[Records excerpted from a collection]
=== Begin Enclosure ===

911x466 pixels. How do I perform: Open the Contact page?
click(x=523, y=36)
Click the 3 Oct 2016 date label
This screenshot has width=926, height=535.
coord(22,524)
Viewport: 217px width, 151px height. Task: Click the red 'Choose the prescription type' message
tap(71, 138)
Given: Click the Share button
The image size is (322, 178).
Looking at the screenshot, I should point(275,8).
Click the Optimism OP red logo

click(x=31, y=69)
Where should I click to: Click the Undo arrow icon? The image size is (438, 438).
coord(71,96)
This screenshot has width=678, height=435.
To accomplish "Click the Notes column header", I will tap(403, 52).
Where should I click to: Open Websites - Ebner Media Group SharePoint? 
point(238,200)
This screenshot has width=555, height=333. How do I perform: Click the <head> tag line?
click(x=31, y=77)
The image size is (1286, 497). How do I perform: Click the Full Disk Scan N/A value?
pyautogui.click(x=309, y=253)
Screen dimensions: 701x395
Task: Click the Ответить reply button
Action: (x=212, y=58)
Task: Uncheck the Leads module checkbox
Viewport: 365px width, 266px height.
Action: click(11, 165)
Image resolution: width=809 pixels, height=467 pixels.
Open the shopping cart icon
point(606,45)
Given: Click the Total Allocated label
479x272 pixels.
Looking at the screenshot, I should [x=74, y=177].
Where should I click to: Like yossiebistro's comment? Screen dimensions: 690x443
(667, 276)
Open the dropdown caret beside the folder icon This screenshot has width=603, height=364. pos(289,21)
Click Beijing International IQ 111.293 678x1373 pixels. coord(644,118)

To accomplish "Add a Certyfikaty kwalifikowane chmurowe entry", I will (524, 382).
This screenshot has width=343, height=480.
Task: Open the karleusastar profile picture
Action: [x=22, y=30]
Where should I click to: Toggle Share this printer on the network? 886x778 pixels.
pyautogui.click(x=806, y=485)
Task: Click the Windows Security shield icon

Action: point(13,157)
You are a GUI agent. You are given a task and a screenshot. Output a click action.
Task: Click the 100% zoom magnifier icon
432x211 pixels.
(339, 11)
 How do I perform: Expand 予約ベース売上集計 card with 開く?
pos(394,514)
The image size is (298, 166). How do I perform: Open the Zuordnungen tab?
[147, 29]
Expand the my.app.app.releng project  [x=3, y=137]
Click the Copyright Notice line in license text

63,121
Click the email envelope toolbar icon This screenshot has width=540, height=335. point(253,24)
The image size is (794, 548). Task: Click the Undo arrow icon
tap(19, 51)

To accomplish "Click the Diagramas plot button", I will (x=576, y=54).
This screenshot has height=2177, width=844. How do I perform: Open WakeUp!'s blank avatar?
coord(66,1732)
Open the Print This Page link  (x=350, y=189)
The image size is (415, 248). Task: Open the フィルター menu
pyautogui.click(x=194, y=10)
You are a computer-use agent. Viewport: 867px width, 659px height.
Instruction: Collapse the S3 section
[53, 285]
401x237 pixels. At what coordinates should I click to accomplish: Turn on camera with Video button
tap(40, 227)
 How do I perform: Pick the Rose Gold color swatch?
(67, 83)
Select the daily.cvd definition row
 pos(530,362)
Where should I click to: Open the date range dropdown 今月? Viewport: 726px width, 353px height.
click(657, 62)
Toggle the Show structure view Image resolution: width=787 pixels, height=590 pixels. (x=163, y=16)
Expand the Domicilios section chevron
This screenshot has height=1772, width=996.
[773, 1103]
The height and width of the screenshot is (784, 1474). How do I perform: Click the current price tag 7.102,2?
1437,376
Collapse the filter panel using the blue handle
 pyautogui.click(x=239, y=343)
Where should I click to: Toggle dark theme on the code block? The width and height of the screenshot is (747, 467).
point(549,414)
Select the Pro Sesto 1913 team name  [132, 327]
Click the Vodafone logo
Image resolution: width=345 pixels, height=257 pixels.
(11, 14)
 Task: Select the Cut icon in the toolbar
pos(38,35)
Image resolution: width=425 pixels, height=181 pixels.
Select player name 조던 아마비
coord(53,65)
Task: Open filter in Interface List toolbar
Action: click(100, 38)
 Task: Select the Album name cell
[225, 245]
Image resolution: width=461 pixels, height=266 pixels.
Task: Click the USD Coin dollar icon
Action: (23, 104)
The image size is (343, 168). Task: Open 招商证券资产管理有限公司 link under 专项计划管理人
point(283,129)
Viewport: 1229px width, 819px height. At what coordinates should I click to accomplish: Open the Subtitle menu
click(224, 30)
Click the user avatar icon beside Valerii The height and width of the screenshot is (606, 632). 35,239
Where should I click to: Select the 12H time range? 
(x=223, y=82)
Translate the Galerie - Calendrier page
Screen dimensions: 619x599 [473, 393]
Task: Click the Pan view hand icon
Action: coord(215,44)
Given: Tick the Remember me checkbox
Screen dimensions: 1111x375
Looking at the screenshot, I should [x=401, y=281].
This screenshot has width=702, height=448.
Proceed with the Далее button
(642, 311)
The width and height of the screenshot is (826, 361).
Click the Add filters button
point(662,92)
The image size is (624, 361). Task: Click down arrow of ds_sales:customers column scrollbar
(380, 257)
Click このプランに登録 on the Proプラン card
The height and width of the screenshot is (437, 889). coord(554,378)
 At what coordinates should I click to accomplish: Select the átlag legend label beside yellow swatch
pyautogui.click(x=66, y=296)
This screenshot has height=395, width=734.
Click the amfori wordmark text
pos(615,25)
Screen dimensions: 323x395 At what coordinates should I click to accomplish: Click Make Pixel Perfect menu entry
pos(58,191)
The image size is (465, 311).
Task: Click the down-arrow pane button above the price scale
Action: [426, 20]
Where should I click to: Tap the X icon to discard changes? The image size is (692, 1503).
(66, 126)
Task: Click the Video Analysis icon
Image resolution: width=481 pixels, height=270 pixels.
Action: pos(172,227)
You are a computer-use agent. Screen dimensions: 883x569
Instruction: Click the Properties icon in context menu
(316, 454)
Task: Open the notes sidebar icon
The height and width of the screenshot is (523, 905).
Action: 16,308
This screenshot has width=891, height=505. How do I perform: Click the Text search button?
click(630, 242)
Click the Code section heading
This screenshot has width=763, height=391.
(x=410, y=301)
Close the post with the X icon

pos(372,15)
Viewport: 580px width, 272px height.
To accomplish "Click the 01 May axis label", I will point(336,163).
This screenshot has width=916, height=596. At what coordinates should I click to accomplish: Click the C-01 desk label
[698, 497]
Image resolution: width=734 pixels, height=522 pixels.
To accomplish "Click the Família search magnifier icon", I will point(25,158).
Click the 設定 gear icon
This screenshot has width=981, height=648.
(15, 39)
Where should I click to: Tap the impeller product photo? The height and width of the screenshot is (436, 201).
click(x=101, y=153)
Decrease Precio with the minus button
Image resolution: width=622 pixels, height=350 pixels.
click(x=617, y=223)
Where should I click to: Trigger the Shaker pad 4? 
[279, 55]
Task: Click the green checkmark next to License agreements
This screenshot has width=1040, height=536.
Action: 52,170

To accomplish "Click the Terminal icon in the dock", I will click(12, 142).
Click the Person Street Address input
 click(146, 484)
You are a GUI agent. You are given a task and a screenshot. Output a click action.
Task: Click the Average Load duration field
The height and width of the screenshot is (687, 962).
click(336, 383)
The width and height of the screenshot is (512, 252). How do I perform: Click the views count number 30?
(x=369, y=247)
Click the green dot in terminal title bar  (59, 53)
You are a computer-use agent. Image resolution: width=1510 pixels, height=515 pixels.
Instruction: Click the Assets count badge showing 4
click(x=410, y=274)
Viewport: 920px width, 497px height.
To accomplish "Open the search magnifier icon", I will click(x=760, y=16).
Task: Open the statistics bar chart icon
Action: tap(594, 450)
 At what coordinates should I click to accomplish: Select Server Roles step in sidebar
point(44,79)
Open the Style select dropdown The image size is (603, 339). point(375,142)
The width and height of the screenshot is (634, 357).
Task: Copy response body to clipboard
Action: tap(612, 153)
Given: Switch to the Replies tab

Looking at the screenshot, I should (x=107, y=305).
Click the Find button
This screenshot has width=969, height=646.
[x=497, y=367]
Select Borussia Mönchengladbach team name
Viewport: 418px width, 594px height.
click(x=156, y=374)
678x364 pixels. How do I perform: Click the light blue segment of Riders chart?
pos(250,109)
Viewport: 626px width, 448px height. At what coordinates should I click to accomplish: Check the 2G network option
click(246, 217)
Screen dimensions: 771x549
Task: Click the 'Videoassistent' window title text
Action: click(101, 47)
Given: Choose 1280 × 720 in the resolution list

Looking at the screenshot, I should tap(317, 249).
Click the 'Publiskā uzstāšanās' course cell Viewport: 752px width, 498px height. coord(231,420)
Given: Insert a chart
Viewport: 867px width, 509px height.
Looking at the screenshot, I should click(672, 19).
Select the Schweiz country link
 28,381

=== End Enclosure ===

All lines above with "checkbox" in them should be returned.

▸ Solved problem:
Task: Uncheck the Leads module checkbox
Given: Tick the Remember me checkbox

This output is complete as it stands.